Solder wires in the holes, or get a header pin if you want - I've have a heap of spare two pin ones, remnants from larger strips cut down that I can't bear to throw away
 
What Nigel said. In the upper-right corner of one of your pics there are two holes where it looks like a header should be installed, marked + and -. If you don't have any header pins, then just solder fat wires in these holes and use them as attachment points for the power inputs.
 
I've soldered two wires in place and tried to power on.

The wire is thin since the through-hole isn't wide, but it conducts 200V.

I can't get it to work. The batteries got hot first since there was a short, but I've fixed that and measured no continuity. Now nothing happens when connecting the respective terminals of battery pack and power input.

Please help.

 
Have you connected it the right way round?, red to +ve and black to -ve, at the lower right there seems to be a black wire connected to the +ve, and a big piece of the piezo melted away.
 
Have you connected it the right way round?, red to +ve and black to -ve, at the lower right there seems to be a black wire connected to the +ve, and a big piece of the piezo melted away.
Yes, of course. I tried the other way around too.

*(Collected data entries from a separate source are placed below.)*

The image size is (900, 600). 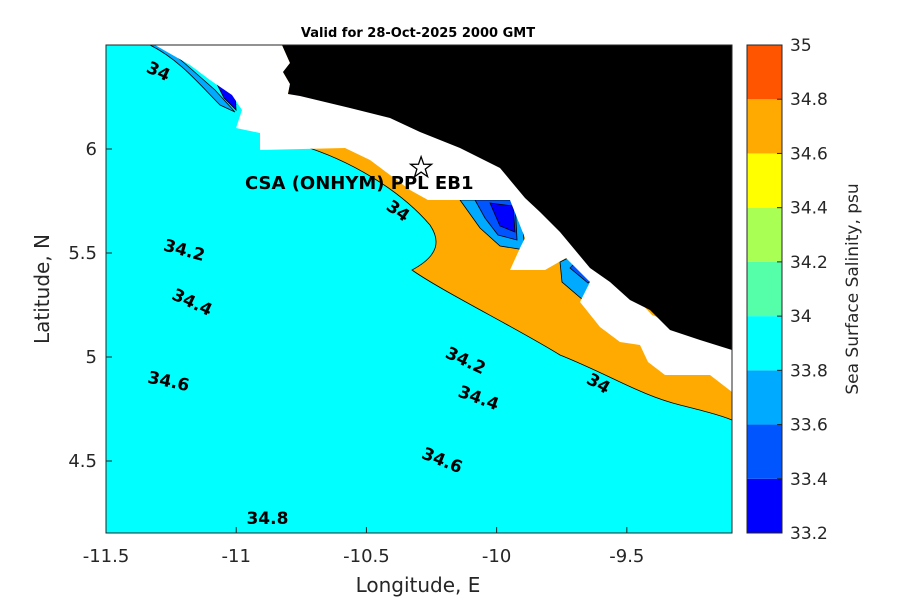 What do you see at coordinates (809, 263) in the screenshot?
I see `colorbar-tick-label: 34.2` at bounding box center [809, 263].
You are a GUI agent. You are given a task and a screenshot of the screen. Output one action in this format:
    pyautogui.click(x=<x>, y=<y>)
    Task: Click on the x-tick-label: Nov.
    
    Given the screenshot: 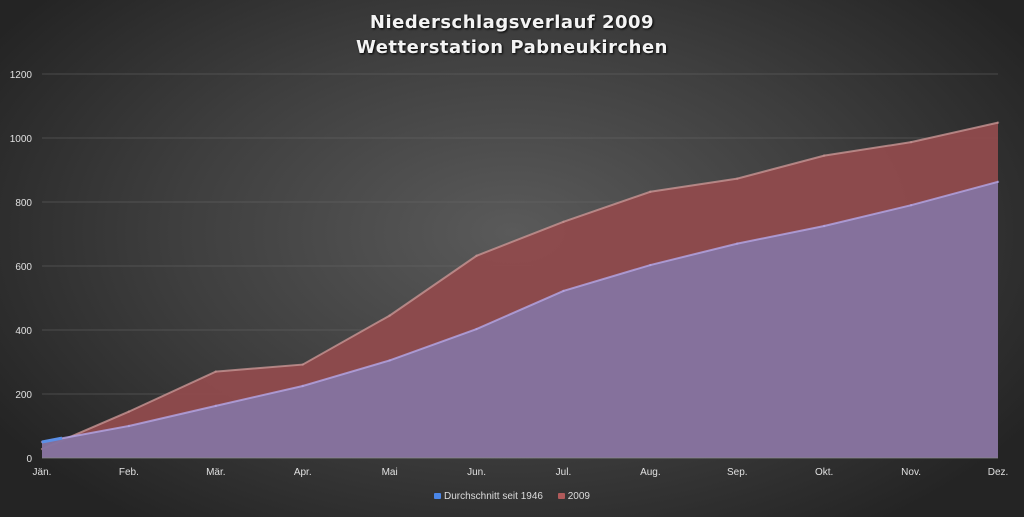 What is the action you would take?
    pyautogui.click(x=911, y=472)
    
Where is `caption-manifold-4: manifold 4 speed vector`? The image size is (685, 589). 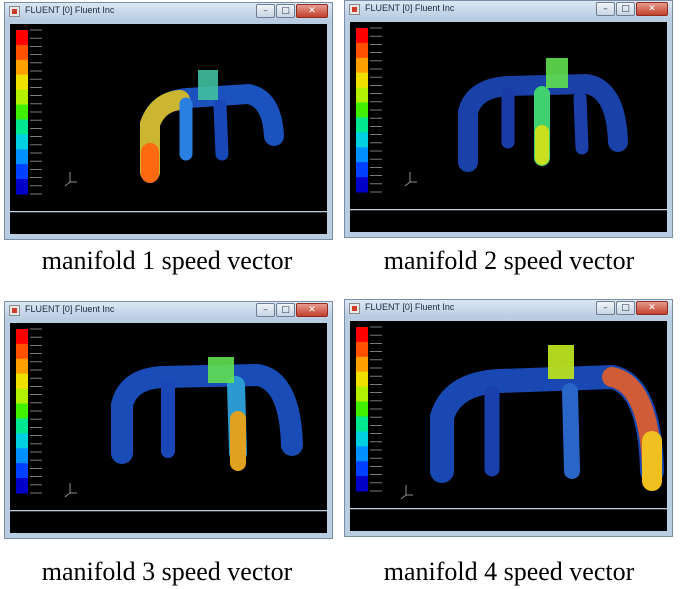 caption-manifold-4: manifold 4 speed vector is located at coordinates (509, 572).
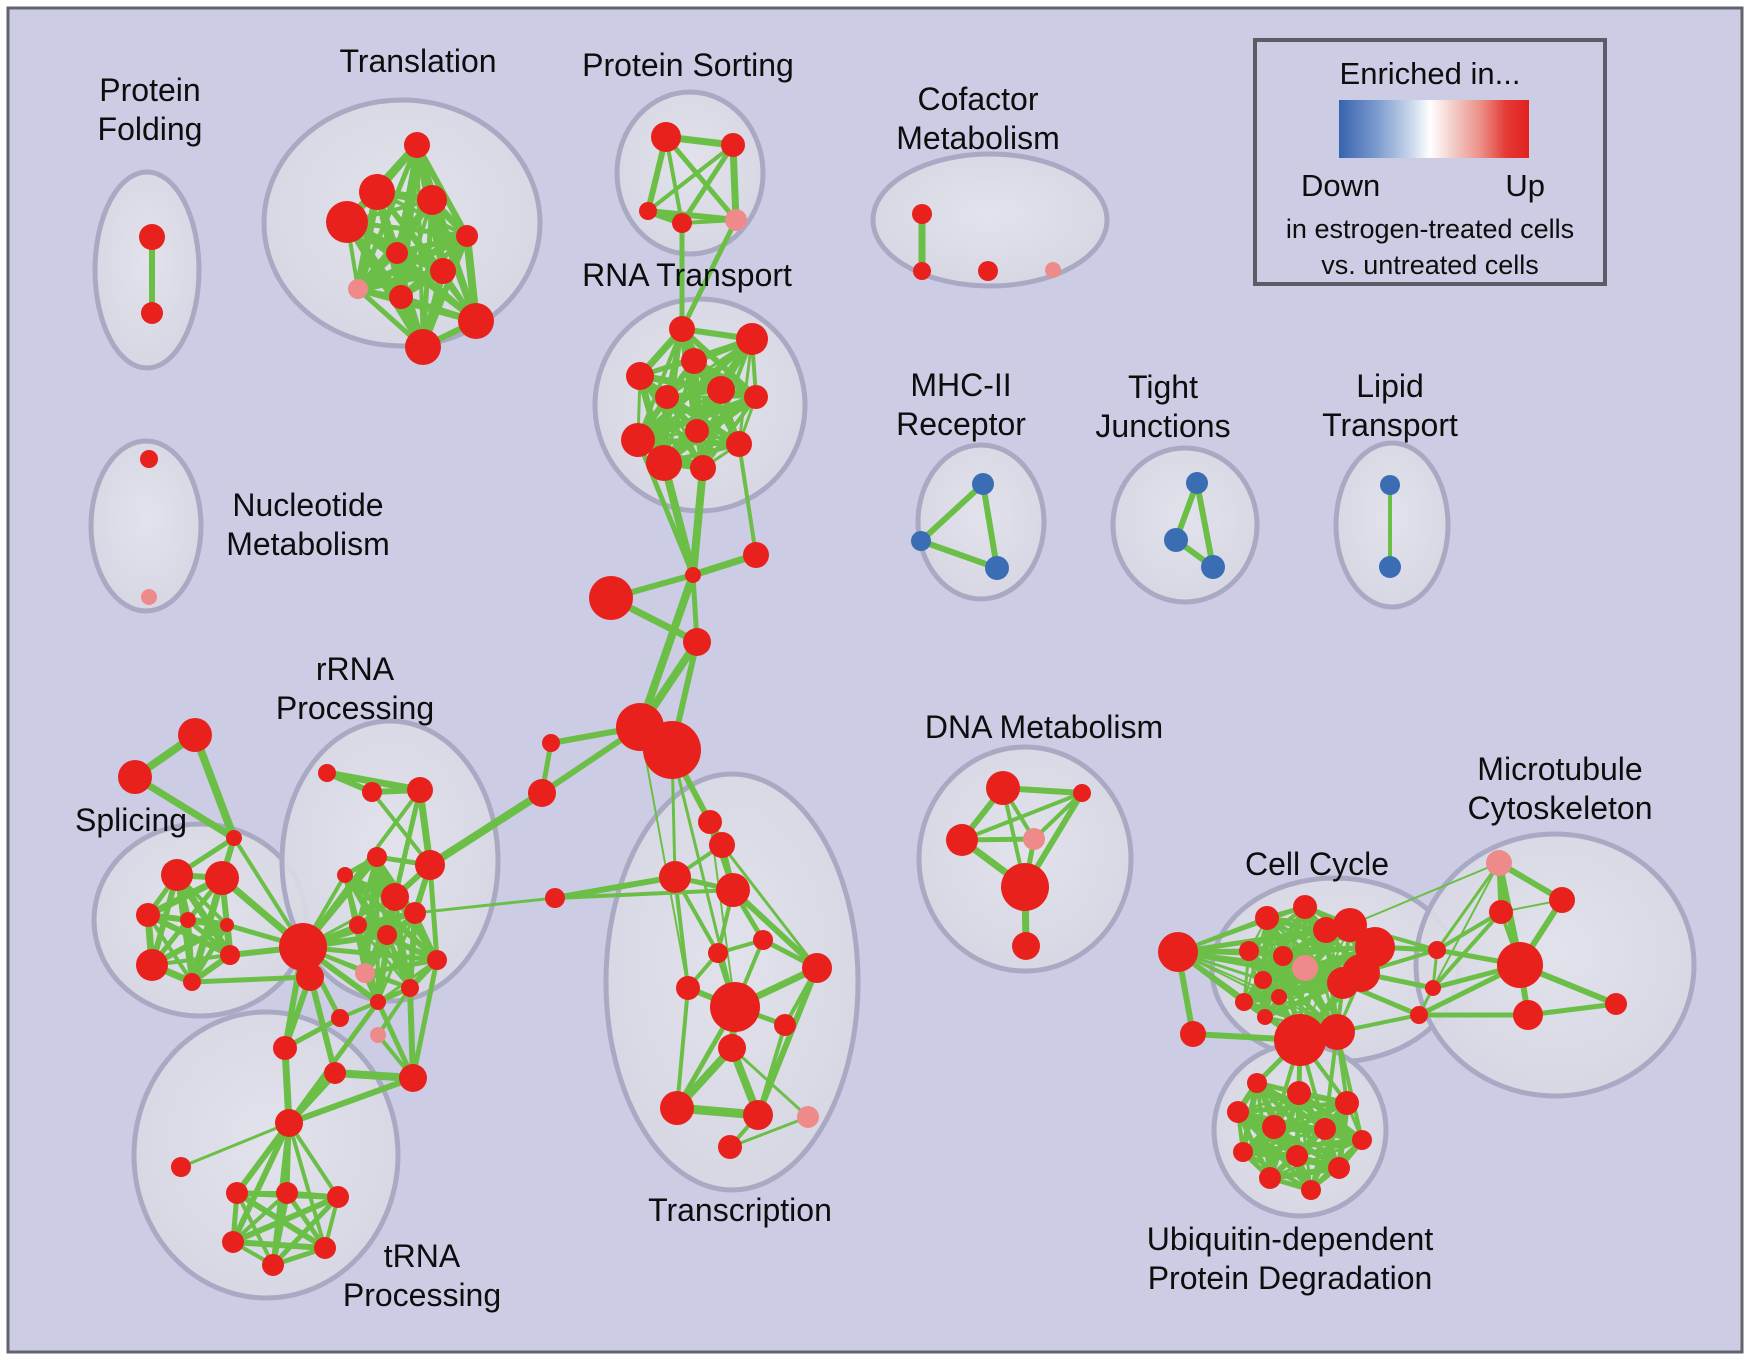 Image resolution: width=1750 pixels, height=1360 pixels. I want to click on cluster-label-mhc-ii-receptor: Receptor, so click(961, 424).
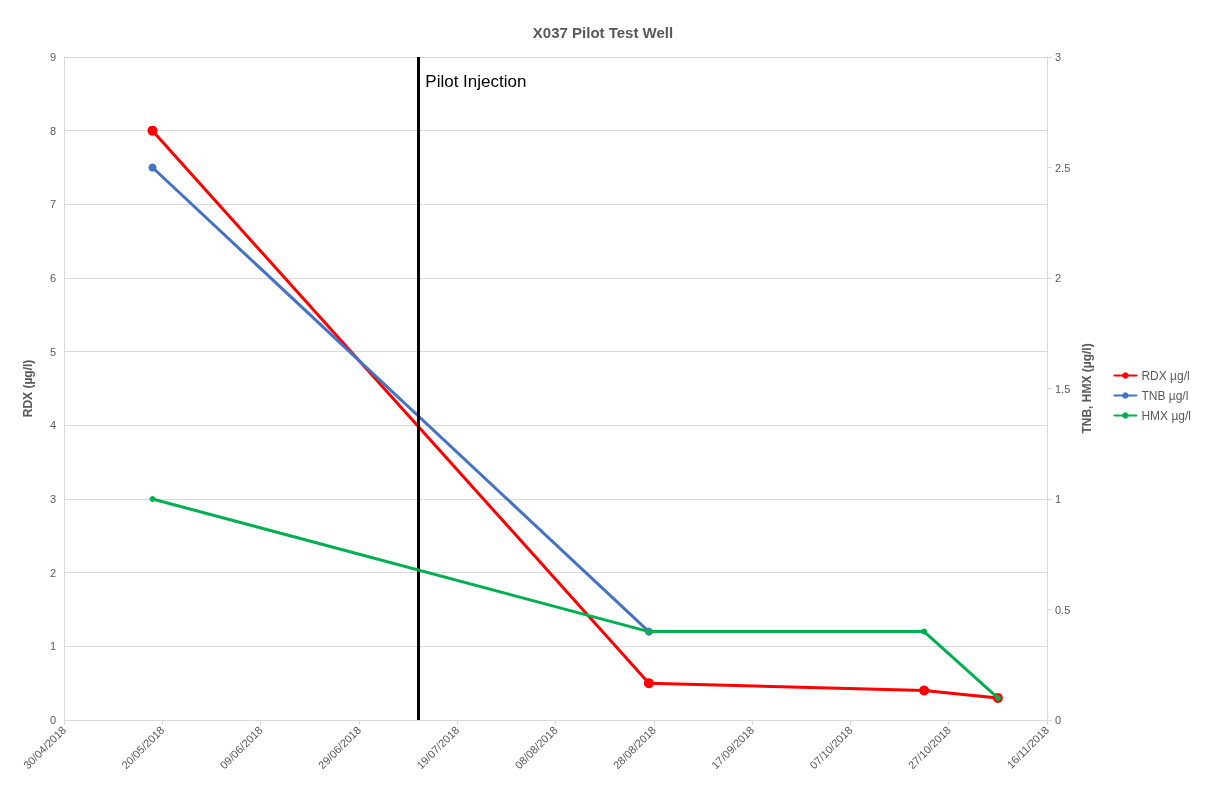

You mean the wire that's for +ve attachment? As for the melted piece, I did it when trying to power on... I tried a couple times before doing that, so I would not bet that's the culprit.
 
Yes, of course. I tried the other way around too.

You mean the wire that's for +ve attachment? As for the melted piece, I did it when trying to power on... I tried a couple times before doing that, so I would not bet that's the culprit.
If there's not something immediately obvious to an educated eye, I don't feel competent enough to troubleshoot the entire PCB for potential issues. It was fun practicing some soldering on it though!